Weathering the Run

Running in bad weather is one of the hardest things to do. This past week when I was home for Spring Break, we got about 8 inches of snow. As we move closer to summer, there will be more and more hot days, which may seem more intimidating than the blizzarding days. Although there are times to avoid running outside because it is unsafe, there are also steps you can take in all weather conditions to get yourself out the door.

The most important thing to notice before going for a run is whether the conditions are safe. If the roads and sidewalks are icy, it may be best to run inside or take a day off. Conversely, there are some days that it is too hot to run outside. Some days there are heat warnings, other days the temperature may be too high to run at certain times outdoors. There are ways to get around these safety issues. The first is to run at different times, such as early in the morning or late at night. I have found that when it is hot outside, I have more success running after the sun goes down. It may still be hot, but there is no direct sunlight beating down on you. Early in the morning is also a good time to run, because there is still a cool breeze in the air. If it is snowy, you can bundle up and try to either find quiet roads where you can run in the street, or find a short loop with shoveled sidewalks, which you can run a couple times. In both hot and cold weather, it is important to stay well hydrated. These are a few physical ways to get around adverse weather conditions, but there are definitely mental roadblocks to running in tough weather as well.

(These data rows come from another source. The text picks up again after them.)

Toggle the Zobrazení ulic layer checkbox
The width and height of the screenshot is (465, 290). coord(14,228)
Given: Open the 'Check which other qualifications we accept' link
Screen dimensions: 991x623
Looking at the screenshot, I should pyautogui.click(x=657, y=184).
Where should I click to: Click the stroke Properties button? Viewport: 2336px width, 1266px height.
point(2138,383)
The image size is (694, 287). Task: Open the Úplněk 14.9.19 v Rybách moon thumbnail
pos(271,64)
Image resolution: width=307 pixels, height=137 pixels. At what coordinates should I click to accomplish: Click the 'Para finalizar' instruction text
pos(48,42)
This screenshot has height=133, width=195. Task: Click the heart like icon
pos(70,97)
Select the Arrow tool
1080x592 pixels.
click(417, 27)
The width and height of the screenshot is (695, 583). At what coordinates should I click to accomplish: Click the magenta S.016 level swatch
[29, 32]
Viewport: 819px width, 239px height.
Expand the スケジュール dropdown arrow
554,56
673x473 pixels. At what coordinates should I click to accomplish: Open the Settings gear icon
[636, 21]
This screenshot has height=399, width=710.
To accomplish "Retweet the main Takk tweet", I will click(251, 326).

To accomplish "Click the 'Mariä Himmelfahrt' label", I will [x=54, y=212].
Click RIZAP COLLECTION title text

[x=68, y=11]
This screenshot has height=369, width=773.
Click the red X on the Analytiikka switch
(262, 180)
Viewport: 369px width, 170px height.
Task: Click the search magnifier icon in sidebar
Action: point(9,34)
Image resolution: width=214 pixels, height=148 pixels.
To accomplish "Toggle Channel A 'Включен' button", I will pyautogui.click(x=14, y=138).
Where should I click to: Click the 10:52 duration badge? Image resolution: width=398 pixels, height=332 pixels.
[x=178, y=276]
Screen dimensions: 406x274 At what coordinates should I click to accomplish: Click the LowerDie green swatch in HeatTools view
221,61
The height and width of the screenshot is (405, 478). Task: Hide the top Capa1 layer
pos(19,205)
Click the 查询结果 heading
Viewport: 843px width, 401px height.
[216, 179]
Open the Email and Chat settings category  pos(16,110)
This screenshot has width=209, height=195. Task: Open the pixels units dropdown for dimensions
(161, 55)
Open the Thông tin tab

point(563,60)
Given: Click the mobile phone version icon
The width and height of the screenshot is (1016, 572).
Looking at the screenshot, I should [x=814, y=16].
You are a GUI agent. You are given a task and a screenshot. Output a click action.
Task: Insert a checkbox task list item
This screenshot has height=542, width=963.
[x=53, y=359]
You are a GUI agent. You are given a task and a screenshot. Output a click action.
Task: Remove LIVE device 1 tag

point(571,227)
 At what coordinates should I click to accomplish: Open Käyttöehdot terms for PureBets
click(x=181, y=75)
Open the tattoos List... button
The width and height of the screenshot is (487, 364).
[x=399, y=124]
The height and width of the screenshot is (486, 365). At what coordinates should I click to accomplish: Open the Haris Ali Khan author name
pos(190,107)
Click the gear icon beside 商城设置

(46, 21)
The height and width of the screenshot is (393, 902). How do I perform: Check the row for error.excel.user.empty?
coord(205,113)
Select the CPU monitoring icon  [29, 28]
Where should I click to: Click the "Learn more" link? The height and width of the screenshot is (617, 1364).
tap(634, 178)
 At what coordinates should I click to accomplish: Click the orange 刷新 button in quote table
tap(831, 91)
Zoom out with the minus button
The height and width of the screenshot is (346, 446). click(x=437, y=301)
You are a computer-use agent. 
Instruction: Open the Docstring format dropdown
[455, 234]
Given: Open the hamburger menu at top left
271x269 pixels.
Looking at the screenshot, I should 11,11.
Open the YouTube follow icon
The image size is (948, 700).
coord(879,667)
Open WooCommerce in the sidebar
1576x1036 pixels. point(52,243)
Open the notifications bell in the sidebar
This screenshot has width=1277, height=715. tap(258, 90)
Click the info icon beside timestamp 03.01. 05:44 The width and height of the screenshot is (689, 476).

If you have a schedule to run, you may find it difficult to break the schedule to run early in the morning or late at night. However, remember that it may be good for your training to shake things up a little once in a while. Races are often early in the morning, so waking up early to go for a run can help prepare you for this situation. I also find that running at night is a fun experience, and it helps to keep things interesting. One important thing to remember when running in both hot and cold weather is that you are likely to run slower. This is not a sign that you are weaker or are losing your training, but is just a result of the weather. In extreme conditions, it is usually better to run based on how you feel rather than a certain time or pace. Do not be disappointed if your times are slower, because it is common to run slower in both hot and cold weather, for different reasons. This will only help you to become stronger and more prepared for different situations that all may arise on race day.

Preparing yourself physically and mentally for different situations is important, and it will help you to be mentally prepared for any situation on race day. Going out of your comfort zone will only make you stronger, so tackle any problems that come at you knowing this, and do not be afraid to shake up your routine.